Task requirements: Start at the line containing "Click the 'Oct" and end with the line containing "(x=62, y=48)", listing each line of the records as a numbered list with blank lines omitted.

Records for locating displayed items
******************************

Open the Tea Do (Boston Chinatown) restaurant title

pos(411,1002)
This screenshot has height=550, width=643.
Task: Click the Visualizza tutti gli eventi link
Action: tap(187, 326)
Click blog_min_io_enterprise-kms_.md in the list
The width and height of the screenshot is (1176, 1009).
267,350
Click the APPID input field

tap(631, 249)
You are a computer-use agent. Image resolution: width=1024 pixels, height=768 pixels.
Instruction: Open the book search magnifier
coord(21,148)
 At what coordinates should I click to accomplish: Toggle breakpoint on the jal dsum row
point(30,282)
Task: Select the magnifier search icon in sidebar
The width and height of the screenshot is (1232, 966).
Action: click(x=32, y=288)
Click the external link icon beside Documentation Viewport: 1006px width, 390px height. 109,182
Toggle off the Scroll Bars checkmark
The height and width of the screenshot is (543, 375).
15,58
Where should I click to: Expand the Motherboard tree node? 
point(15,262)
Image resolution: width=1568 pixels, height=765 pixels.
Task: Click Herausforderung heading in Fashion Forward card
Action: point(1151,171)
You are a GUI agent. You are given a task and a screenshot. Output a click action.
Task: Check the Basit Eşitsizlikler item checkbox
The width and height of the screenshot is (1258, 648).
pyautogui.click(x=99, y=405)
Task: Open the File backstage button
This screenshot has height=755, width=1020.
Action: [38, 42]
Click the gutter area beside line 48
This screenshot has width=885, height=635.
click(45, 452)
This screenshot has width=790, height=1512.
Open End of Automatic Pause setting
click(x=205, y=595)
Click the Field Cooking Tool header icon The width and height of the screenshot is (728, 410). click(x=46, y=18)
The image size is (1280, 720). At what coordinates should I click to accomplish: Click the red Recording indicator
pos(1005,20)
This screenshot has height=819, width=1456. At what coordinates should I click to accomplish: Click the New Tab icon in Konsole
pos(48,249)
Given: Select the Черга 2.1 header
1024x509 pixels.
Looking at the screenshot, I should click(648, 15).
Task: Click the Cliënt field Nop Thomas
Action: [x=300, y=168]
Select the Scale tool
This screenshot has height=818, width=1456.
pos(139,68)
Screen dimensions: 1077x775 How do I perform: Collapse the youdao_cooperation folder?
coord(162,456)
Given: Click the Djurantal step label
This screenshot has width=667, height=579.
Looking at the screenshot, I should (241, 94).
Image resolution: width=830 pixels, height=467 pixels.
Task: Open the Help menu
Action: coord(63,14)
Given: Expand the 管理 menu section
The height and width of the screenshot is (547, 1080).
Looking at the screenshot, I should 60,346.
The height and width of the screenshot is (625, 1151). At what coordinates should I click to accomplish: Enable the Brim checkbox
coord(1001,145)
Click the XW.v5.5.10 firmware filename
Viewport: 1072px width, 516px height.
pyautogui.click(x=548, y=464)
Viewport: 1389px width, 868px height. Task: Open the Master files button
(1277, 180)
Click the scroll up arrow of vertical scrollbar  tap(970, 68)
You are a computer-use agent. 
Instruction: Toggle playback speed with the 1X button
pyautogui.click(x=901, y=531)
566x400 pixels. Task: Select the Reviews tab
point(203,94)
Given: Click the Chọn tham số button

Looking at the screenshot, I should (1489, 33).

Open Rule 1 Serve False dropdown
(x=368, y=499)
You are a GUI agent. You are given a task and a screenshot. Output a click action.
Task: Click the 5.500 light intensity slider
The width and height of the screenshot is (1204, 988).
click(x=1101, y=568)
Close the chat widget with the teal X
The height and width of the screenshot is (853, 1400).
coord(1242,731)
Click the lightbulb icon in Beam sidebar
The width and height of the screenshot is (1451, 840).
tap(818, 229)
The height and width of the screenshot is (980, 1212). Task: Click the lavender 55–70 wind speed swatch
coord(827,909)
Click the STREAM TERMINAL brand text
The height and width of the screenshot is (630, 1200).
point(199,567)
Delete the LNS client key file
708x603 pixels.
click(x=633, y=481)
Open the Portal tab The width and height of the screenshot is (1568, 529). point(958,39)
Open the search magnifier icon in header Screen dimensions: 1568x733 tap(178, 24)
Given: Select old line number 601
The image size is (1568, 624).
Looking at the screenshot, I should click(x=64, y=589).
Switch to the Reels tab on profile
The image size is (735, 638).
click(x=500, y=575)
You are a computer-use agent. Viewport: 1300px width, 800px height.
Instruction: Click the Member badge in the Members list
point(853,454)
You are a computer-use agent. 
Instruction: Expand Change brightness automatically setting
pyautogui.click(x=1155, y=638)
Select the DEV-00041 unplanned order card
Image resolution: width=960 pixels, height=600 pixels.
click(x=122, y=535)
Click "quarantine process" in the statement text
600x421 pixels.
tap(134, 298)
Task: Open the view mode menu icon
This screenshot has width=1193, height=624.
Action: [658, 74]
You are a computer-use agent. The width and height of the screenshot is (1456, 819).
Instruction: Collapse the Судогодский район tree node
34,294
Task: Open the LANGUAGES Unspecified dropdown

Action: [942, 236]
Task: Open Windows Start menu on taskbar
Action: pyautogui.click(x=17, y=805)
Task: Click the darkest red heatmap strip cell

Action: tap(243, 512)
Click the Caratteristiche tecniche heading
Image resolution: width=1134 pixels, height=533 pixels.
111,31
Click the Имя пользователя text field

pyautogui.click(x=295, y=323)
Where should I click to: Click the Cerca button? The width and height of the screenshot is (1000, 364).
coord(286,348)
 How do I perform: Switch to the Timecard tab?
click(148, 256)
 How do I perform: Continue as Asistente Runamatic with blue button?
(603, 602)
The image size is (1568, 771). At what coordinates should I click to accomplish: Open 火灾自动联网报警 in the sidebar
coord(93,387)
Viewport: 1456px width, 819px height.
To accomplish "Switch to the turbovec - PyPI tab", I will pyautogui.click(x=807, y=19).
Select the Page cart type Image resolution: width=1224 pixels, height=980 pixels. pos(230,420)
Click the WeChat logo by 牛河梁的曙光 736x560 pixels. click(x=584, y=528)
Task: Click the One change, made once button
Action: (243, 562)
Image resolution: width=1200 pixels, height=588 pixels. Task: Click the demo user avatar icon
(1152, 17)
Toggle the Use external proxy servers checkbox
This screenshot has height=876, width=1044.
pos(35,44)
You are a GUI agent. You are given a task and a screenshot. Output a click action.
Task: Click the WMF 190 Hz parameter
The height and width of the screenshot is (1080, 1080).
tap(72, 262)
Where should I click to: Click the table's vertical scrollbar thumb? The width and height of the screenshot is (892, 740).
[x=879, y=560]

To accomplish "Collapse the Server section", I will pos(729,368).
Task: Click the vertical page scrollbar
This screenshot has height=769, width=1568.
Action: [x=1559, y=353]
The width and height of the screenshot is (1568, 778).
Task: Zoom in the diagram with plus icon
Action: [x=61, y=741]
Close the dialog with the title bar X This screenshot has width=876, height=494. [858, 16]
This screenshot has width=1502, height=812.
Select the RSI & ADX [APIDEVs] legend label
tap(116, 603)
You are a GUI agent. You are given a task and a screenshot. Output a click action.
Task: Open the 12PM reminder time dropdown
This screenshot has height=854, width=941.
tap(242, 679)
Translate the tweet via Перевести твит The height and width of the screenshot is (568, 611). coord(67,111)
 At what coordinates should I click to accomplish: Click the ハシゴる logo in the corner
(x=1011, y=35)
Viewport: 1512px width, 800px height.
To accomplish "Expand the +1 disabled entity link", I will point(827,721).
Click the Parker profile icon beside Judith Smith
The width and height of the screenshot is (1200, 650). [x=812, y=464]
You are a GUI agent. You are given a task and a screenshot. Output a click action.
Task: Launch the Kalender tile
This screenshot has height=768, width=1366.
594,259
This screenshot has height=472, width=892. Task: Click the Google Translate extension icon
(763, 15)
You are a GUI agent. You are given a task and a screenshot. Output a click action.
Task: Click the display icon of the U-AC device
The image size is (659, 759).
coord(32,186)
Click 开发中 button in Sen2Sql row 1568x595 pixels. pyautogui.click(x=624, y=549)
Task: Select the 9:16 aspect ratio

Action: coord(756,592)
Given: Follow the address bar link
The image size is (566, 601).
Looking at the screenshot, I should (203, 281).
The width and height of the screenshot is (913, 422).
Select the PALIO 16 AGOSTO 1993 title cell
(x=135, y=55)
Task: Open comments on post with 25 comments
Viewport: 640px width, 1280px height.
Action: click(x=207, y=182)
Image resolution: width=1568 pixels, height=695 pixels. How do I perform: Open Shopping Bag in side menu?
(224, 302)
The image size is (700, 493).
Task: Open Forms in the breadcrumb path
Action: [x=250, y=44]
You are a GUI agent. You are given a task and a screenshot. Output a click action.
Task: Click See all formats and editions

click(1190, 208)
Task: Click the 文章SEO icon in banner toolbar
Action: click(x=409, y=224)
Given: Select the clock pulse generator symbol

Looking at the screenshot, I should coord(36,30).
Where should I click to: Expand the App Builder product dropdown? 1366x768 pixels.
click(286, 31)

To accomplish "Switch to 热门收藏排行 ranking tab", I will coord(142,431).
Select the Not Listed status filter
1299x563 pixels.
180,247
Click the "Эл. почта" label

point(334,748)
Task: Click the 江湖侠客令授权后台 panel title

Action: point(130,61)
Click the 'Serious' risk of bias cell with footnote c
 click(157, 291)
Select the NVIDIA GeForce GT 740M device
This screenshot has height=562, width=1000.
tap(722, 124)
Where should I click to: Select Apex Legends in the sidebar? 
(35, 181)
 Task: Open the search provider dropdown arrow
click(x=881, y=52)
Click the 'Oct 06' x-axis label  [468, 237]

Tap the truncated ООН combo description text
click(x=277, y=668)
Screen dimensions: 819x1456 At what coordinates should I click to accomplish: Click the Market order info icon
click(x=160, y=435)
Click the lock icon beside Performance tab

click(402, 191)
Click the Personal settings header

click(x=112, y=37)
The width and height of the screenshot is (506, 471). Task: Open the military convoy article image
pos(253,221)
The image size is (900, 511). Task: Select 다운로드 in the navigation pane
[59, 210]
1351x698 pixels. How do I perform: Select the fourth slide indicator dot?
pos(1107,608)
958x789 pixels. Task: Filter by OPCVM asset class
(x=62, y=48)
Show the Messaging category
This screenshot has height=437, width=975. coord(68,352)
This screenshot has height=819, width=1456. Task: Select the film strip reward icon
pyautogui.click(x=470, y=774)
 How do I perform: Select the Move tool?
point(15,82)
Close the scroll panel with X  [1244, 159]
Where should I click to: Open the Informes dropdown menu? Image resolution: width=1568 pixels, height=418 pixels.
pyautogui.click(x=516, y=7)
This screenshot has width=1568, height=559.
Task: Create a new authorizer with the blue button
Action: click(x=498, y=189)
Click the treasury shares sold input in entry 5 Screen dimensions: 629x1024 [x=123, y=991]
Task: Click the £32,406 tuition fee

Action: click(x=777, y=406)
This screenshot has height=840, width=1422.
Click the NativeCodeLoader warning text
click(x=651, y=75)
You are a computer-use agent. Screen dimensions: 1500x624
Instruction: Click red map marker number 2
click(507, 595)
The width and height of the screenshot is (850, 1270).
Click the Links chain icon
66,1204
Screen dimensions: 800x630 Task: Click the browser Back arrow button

******************************

Response to this task:
1. Click the 'Oct 06' x-axis label  [468, 237]
2. Tap the truncated ООН combo description text
3. click(x=277, y=668)
4. Screen dimensions: 819x1456 At what coordinates should I click to accomplish: Click the Market order info icon
5. click(x=160, y=435)
6. Click the lock icon beside Performance tab
7. click(402, 191)
8. Click the Personal settings header
9. click(x=112, y=37)
10. The width and height of the screenshot is (506, 471). Task: Open the military convoy article image
11. pos(253,221)
12. The image size is (900, 511). Task: Select 다운로드 in the navigation pane
13. [59, 210]
14. 1351x698 pixels. How do I perform: Select the fourth slide indicator dot?
15. pos(1107,608)
16. 958x789 pixels. Task: Filter by OPCVM asset class
17. (x=62, y=48)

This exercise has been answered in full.